# Assignment 3: Text processing with LSTM in PyTorch

*Author:* Thomas Adler

*Copyright statement:* This  material,  no  matter  whether  in  printed  or  electronic  form,  may  be  used  for  personal  and non-commercial educational use only.  Any reproduction of this manuscript, no matter whether as a whole or in parts, no matter whether in printed or in electronic form, requires explicit prior acceptance of the authors.

In this assignment you will a train an LSTM to generate text. To be able to feed text into (recurrent) neural networks we first have to choose a good representation. There are several options to do so ranging from simple character embeddings to more sophisticated approaches like [word embeddings](https://towardsdatascience.com/introduction-to-word-embedding-and-word2vec-652d0c2060fa) or [token embeddings](https://medium.com/@_init_/why-bert-has-3-embedding-layers-and-their-implementation-details-9c261108e28a). We will use a character embedding in this assignment. 

Character embeddings work as follows. First we define an alphabet, a set of characters that we want to be able to represent. To feed a character into our network we use a one-hot vector. The dimension of this vector is equal to the size of our alphabet and the "hot" position indicates the character we want to represent. While this is logically a decent representation (all characters have the same norm, are orthogonal to one another, etc.) it is inefficient in terms of memory because we have to store a lot of zeros. In the first layer of our network we will multiply our one-hot vector with a weight matrix, i.e. we compute the preactivation by a matrix-vector product of the form $We_i$, where $e_i$ is the $i$-th canonical basis vector. This operation corresponds to selecting the $i$-th column of $W$. So an efficient implementation is to perform a simple lookup operation in $W$. This is how embedding layers work also for word or token embeddings. They are learnable lookup tables. 

## Exercise 1: Encoding characters

Write a class `Encoder` that implements the methods `__init__` and `__call__`. The method `__init__` takes a string as argument that serves as alphabet. The method `__call__` takes one argument. If it is a string then it should return a sequence of integers as `torch.Tensor` of shape  representing the input string. Each integer should represents a character of the alphabet. The alphabet consists of the characters matched by the regex `[a-z0-9 .!?]`. If the input text contains characters that are not in the alphabet, then `__call__` should either remove them or map them to a corresponding character that belongs to the alphabet. If the argument is a `torch.Tensor`, then the method should return a string representation of the input, i.e. it should function as decoder. 

In [123]:
import re
import torch

########## YOUR SOLUTION HERE ##########

class Encoder:
    def __init__(self, alphabet="abcdefghijklmnopqrstuvwxyz0123456789 .!?", device=None):
        self.alphabet = alphabet
        self.indexing = {char: idx for idx, char in enumerate(self.alphabet)}
        self.characterising = {idx: char for idx, char in enumerate(self.alphabet)}
        self.matching = re.compile(f"[^{re.escape(self.alphabet)}]")  
        self.device = device if device else torch.device("cuda" if torch.cuda.is_available() else "cpu")

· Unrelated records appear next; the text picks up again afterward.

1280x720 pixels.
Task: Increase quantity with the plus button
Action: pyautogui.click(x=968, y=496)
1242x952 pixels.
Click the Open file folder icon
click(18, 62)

    def __call__(self, input):   
        if isinstance(input, str):
            input_new = self.matching.sub("", input.lower())
            input_encoded = [self.indexing[char] for char in input_new]
            input_encoded_tensor = torch.tensor(input_encoded, dtype=torch.int64, device=self.device)
            return input_encoded_tensor
        
        elif isinstance(input, torch.Tensor):
            input = input.to(self.device)
            input_decoded = "".join(self.characterising[idx.item()] for idx in input)
            return input_decoded
        
        else:
            raise ValueError("Input must be either a string or a torch.Tensor.")

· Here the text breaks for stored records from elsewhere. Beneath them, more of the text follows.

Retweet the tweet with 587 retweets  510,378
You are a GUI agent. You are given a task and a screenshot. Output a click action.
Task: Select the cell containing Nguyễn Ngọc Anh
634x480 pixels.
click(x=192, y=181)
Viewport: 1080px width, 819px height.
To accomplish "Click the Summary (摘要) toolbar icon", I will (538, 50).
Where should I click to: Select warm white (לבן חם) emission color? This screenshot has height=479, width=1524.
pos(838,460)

## Exercise 2: Pytorch Dataset

Write a class `TextDataset` that derives from `torch.utlis.data.Dataset`. It should wrap a text file and utilize it for training with pytorch. Implement the methods `__init__`, `__len__`, `__getitem__`. The method `__init__` should take a path to a text file as string and an integer `l` specifying the length of one sample sequence. The method `__len__` takes no arguments and should return the size of the dataset, i.e. the number of sample sequences in the dataset. The method `__getitem__` should take an integer indexing a sample sequence and should return that sequence as a `torch.Tensor`. The input file can be viewed as one long sequence. The first sample sequence consists of the characters at positions `0..l-1` in the input file. The second sequence consists of the characters at positions `l..2*l-1` and so on. That is, the samples of our dataset are non-overlapping sequences. The last incomplete sequence may be dropped. 

In [126]:
import torch
from torch.utils.data import Dataset

########## YOUR SOLUTION HERE ##########

class TextDataset(Dataset):
    def __init__(self, file_path, l):
        with open(file_path, 'r', encoding='utf-8') as f:
            self.text = f.read() 
        self.seq_length = l
        
    def __len__(self):
        self.n_samples = len(self.text) // self.seq_length
        return self.n_samples

    def __getitem__(self, index):
        start = index * self.seq_length
        end = start + self.seq_length
        sequence = self.text[start:end]
        seq_tensor = torch.tensor([ord(char) for char in sequence], dtype=torch.int64)
        return seq_tensor

#######################################3
file_path = "trump/trump_train.txt"  
sequence_length = 10

dataset = TextDataset(file_path, sequence_length)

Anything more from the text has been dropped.